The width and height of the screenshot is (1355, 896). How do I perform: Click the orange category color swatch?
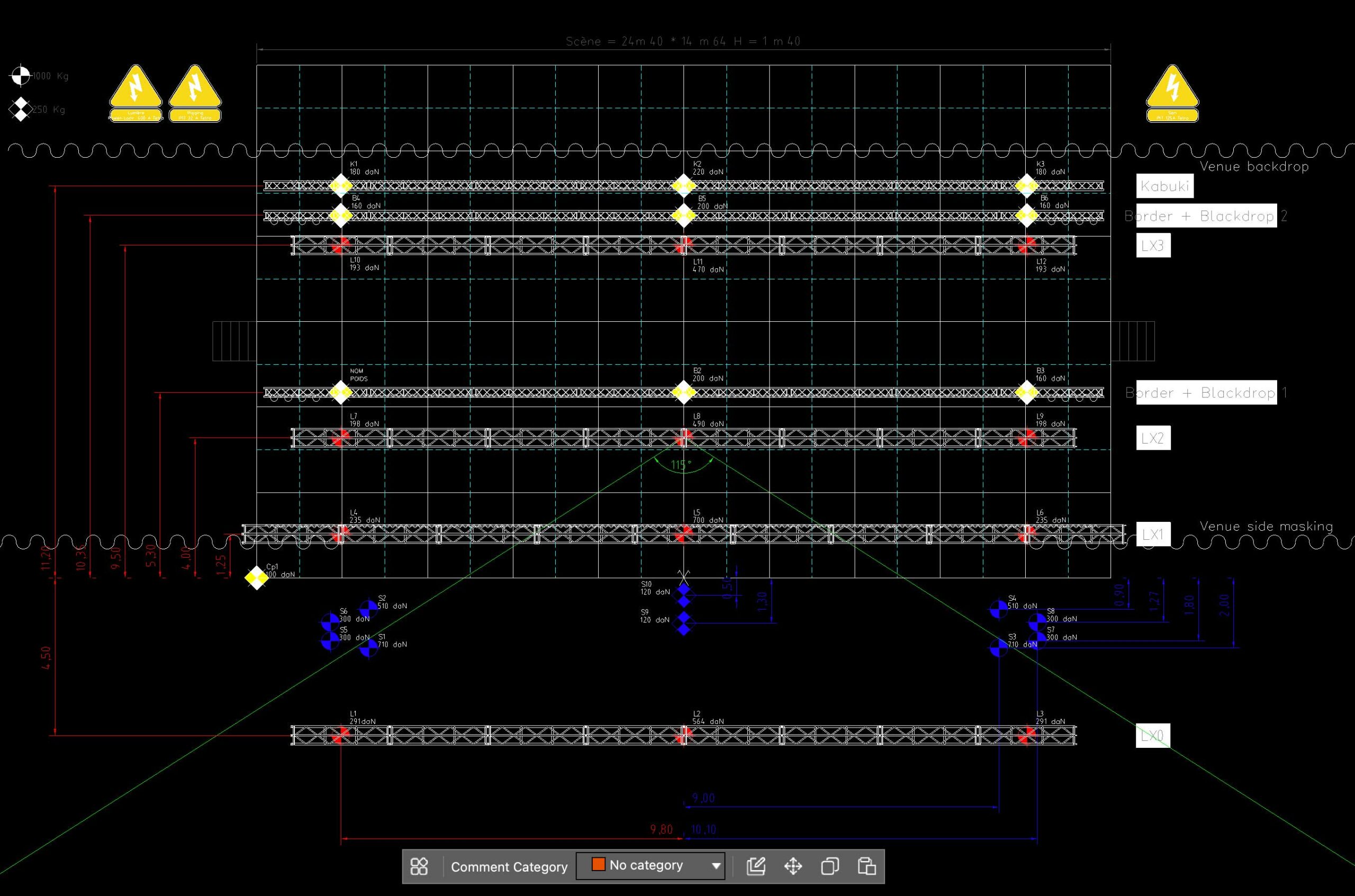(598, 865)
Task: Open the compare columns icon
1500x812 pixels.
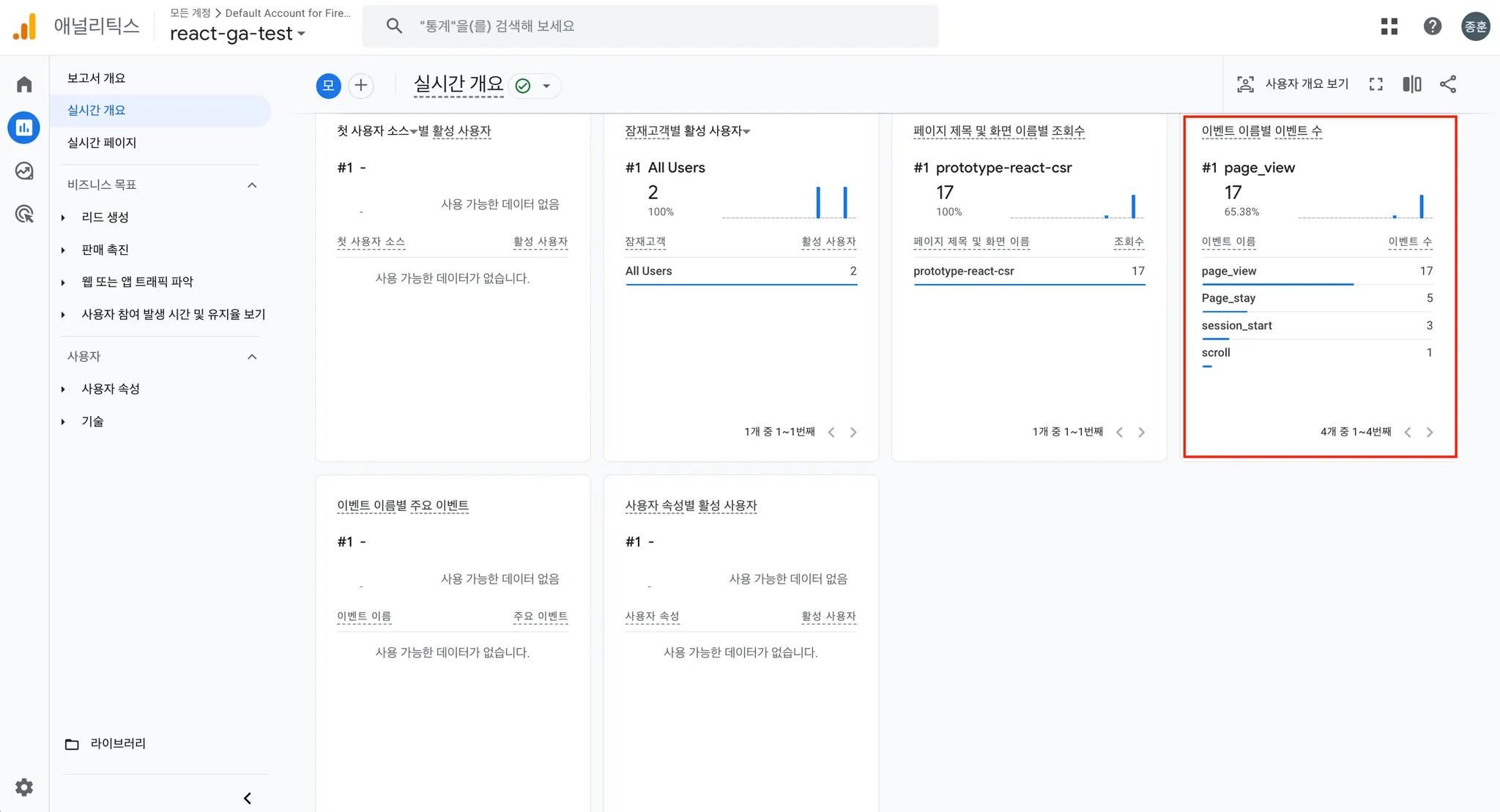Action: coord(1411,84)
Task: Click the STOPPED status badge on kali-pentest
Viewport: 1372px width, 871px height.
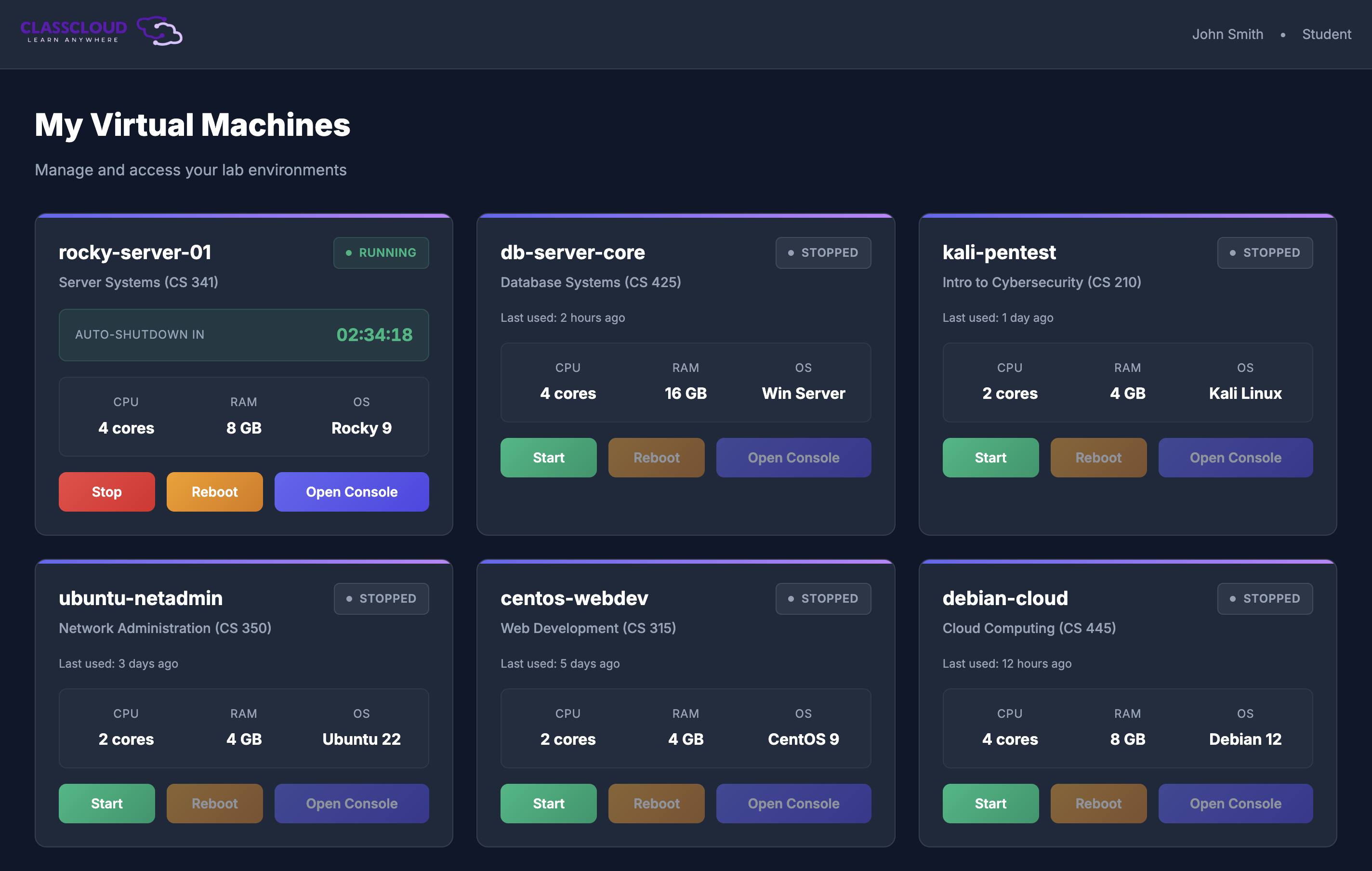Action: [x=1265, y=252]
· · · · ·
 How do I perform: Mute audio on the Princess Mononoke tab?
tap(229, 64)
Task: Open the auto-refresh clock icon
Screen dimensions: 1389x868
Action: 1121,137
· · · · ·
* **What to produce**: For this exercise, work out how many lines in the material include "Task", and give only the number.

* **Expected answer**: 3